Photo : Thomas Beatie, l’homme enceint. Parce que quelle que soit la thèse qu’on défend, on trouve toujours un exemple pour la contredire…

R.E.S.P.E.C.T.

jeudi, décembre 30th, 2010
Aretha Franklin

Aretha Franklin

Pour 2009, je vous faisais des vœux, que je renouvelle bien sûr cette année : qu’elle vous soit aussi douce et légère qu’un pyjama de bébé. En 2010, j’ai pris une résolution, à laquelle j’ai essayé de me tenir tant bien que mal. Pour 2011, je prends à nouveau une résolution. Je veux qu’on me respecte, en tant que femme et en tant que mère. Le manque de respect pour les femmes, y compris en tant que mères est tellement implicite dans notre société que ce n’est que depuis peu que j’en prends vraiment conscience. Il y a internet et les blogs bien sûr, avec Olympe, Emelire, A dire d’elles, la Fée myrtille et bien d’autres qui me pardonneront j’espère mon manque d’exhaustivité. Il y a aussi mes lectures papier, comme L’amour en plus d’Elisabeth Badinter (que j’ai trouvé bien plus intéressant que son dernier opus). Récemment, trois lectures ont contribué à la montée de mon ras-le-bol :

  • Le chœur des femmes, de Martin Winckler. Si vous ne connaissez pas encore le bonhomme, courez voir son site qui regorge d’infos médicales utiles et à jour sur la contraception notamment. Quant au roman, il met en scène (entre autres) un médecin (dont on devine facilement qu’il est une sorte d’alter ego littéraire de l’auteur) qui se bat pour que ses confrères donnent aux patientes le respect et l’écoute qui leur sont dues.

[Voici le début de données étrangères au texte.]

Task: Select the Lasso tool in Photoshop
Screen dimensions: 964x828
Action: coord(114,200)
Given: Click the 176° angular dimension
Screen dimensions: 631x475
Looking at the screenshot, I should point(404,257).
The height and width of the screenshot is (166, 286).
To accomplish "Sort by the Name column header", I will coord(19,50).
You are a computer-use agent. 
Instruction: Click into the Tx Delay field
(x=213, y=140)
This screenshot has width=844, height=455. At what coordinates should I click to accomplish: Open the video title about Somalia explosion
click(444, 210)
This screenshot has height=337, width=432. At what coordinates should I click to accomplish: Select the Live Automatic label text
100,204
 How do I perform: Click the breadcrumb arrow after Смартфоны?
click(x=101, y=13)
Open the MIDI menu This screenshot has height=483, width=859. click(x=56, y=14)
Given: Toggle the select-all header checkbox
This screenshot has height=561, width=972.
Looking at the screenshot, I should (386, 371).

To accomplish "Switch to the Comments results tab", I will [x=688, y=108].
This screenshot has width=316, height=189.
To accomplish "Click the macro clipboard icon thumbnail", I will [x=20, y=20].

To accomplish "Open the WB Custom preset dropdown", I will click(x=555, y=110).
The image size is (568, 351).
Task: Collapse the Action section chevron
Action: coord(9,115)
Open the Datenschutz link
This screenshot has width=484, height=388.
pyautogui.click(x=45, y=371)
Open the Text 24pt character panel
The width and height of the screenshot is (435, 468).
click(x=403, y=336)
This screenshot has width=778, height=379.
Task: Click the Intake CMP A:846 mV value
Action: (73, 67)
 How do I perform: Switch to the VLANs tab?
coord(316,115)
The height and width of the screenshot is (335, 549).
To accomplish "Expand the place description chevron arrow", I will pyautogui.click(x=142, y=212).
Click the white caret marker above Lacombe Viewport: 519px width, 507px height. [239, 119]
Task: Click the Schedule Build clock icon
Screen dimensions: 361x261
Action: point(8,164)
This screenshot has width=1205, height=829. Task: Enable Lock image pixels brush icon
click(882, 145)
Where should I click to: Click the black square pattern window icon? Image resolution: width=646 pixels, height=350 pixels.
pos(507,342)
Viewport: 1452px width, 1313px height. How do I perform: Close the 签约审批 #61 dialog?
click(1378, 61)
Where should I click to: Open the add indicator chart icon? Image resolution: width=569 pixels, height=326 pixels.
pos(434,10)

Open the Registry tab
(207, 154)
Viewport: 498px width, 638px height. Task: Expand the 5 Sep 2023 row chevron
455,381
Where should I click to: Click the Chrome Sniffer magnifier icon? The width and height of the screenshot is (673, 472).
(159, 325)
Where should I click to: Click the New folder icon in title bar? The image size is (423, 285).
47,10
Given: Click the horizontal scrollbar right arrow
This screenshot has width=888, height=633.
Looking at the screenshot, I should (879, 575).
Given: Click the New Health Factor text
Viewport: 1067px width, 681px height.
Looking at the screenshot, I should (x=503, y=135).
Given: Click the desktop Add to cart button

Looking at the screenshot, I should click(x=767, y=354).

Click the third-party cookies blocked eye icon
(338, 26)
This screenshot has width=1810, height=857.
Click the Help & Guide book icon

On y apprend notamment que les femmes pourraient très bien être examinées en position « à l’anglaise » (allongées sur le côté) plutôt que dans la position gynécologique classique (poétiquement baptisée « poulet de Bresse » par certains), ce qui serait plus confortable, tant physiquement que psychologiquement. Y sont aussi reprises les préconisations de l’auteur pour rendre la pose d’un DIU moins douloureuse, qui ne semblent malheureusement pas beaucoup suivies en France. Et à part ça le livre se lit tout seul, même s’il y a quelques passages un peu téléphonés (oh l’interne sûre d’elle qui ne rêve que de chirurgie et pas d’histoires de bonnes femmes est devenue encore plus humaine et engagée que le gentil médecin : pas possiiiiible !). Pour en savoir plus voir par exemple la critique de Telerama.
  • Le site d’un gynécologue, sur lequel je suis tombée par hasard. Voilà un médecin qui est sans doute animé par les meilleures intentions, et doit sincèrement penser avoir le bien-être et la santé des femmes comme priorités. Mais quel paternalisme transpire de ses écrits ! Une rubrique est intitulée « Côté mamans : maladies et petits bobos » : à qui s’adresse-t-on ? A des femmes majeures en pleine possession de leurs moyens intellectuels ou à des enfants de cinq ans ? Je n’attends pas d’un médecin qu’il me parle de mes « petits bobos » ou m’enjoigne de « prendre mes petits cachets roroses et bleubleus pour faire dodo et être en pleine foforme » mais qu’il me parle d’adulte à adulte. Cette condescendance s’étend d’ailleurs aux sages-femmes (comme le faisait remarquer Chantal Birman dans Au monde, la façon dont sont reconnues les sages-femmes est assez symptomatique du traitement réservé aux femmes), et après que je l’ai interpellé sur Twitter, un étudiant sage-femme répondant à l’étrange pseudonyme de Gromitflash a vivement réagi sur son blog (notre échange de tweets incluait aussi 10 lunes qui a vu aussi rouge que son avatar). Par ailleurs le site présente un certain nombre d’erreurs, ou au moins d’opinions personnelles de l’auteur présentées comme des vérités générales, au mépris des études et recommandations officielles. Je n’ai pas le courage de tout détailler, mais il y a des exemples particulièrement flagrants dans les pages sur l’épisiotomie (a-t-il seulement lu les recommandations de ses pairs du CNGOF ?), sur l’allaitement (« plus une société est évoluée, moins l’allaitement maternel est prisé » : les pays scandinaves seraient-ils restés à l’âge de pierre ?) ou encore sur l‘accouchement (avec la position « libre » qui est une légère variante de la position gynécologique : sait-il qu’on peut accoucher sur le côté, à quatre pattes, accroupie et j’en passe ?). Bien sûr l’exercice médical n’est pas plus la simple mise en œuvre de directives que la maîtrise d’une langue étrangère ne se résume à la connaissance de son dictionnaire. Mais n’est-ce pas un manque de respect flagrant pour ses patientes (pour ne pas parler d’incompétence) que de s’asseoir allégrement sur les dernières études et avancées ?
  • L’art d’accommoder les bébés, de Geneviève Delaisi de Parseval et Suzanne Lallemand. Je suis en train de le lire et j’ai bien l’intention d’y consacrer un billet, tellement il me plaît. Je ne vais donc pas détailler, mais les auteurs analysent avec beaucoup de finesse et de mordant le traitement réservé aux mères depuis plus d’un siècle. Un livre à mettre entres toutes les mains !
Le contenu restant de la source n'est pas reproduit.